Ignore the literal ambition in “world model.” It is not a world model at the cell or organism level and cannot simulate the system-level dynamics of a protein once it enters a living body. The announcement’s own wording is actually restrained, pointing to physical rules at the protein layer; what gets amplified is the connotation of the label. Reading it as “AI can now simulate all of biology” is overreach. The step it took is specific and bounded: on the subproblem of protein binder design, it moved from prediction to design that produces function.

Ignore the “AlphaFold killer” framing.
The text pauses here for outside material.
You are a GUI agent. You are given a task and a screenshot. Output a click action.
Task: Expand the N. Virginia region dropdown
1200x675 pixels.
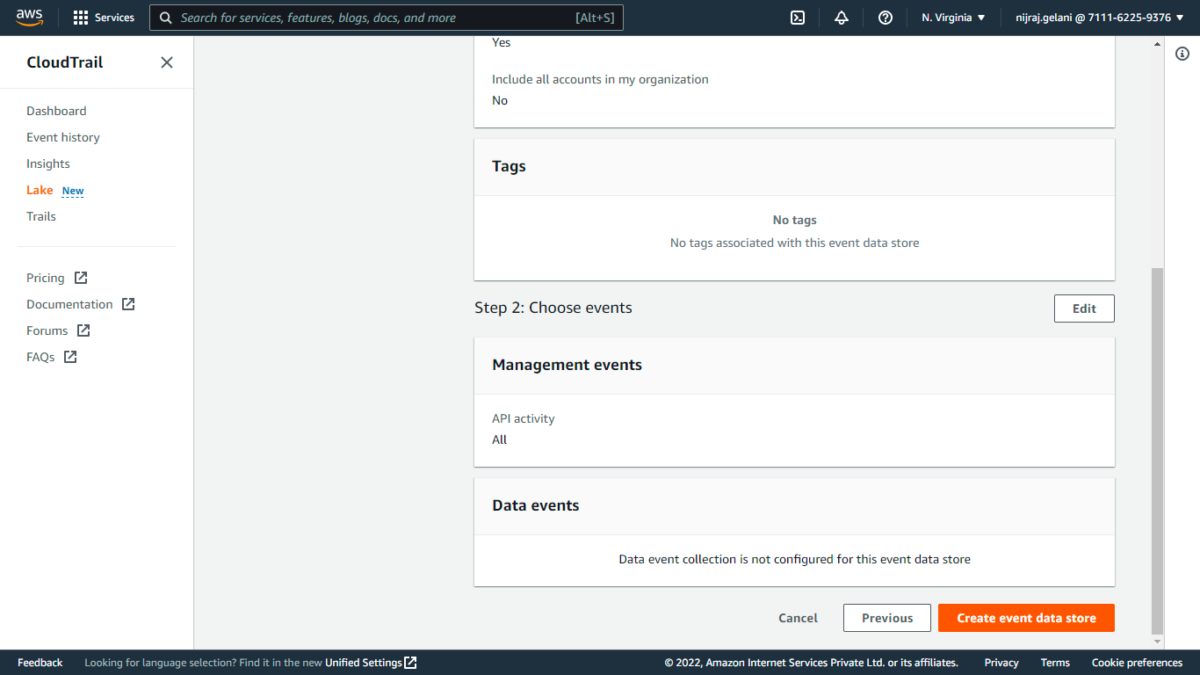952,17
The accompanying Nature piece is literally titled “Move over, AlphaFold,” but “beats AlphaFold 3 on antibody-antigen pose on a chosen benchmark” is a specific, narrow claim, not wholesale replacement, and it is Biohub’s own with no independent replication yet. Tools in structure prediction tend to be complementary rather than substitutionary; the AlphaFold lineage’s strengths, training setup, and availability all remain. Reading a single-benchmark lead as “AlphaFold is obsolete” is both inaccurate and misleading for selection.

Ignore the inverse noise of “few HN comments, so it does not matter.” The post sits at 155 points with a thin comment thread, but attention is never evidence of importance, and the post landed late on a Saturday night US time, a low-traffic window HN regulars noted themselves. Whether this deserves serious attention depends on whether the wet-lab data replicates independently, not on how many software engineers commented on it.

FAQ

Can ESMFold2 be used commercially under its license?

Biohub says all three releases (ESMC, ESMFold2, ESM Atlas) are freely available to researchers on Biohub Platform. On HN, a commenter confirmed the model carries an MIT License, which is genuinely permissive for commercial and derivative use, cleaner than the restricted academic licenses common in this subfield. The announcement does not enumerate per-component license terms, so verify each on the platform before building on it commercially.

Is ESMFold2 really better than AlphaFold 3 at antibody-antigen prediction?

Per the announcement: from ESMC representations alone, ESMFold2 predicts the true binding pose of antibody-antigen complexes more successfully than AlphaFold 3, and given the same evolutionary information (MSA) it is the strongest predictor on both benchmarks. Note this is Biohub's own result on its chosen benchmarks. Independent replication is not out yet, so treat the 'strongest' claim as pending third-party evaluation.

What can ESMFold2 not do?

Pharma practitioners on HN flagged two limits. Large, complex macromolecular assemblies are still poorly predicted; the models are good at the peptide and binder scale. And atom-level accuracy remains hit-and-miss, where a designed active site can differ from the X-ray or cryo-EM structure by a side chain or two, enough to change how an interaction reads. It moves the early search from months or years to days, but it does not replace wet-lab validation.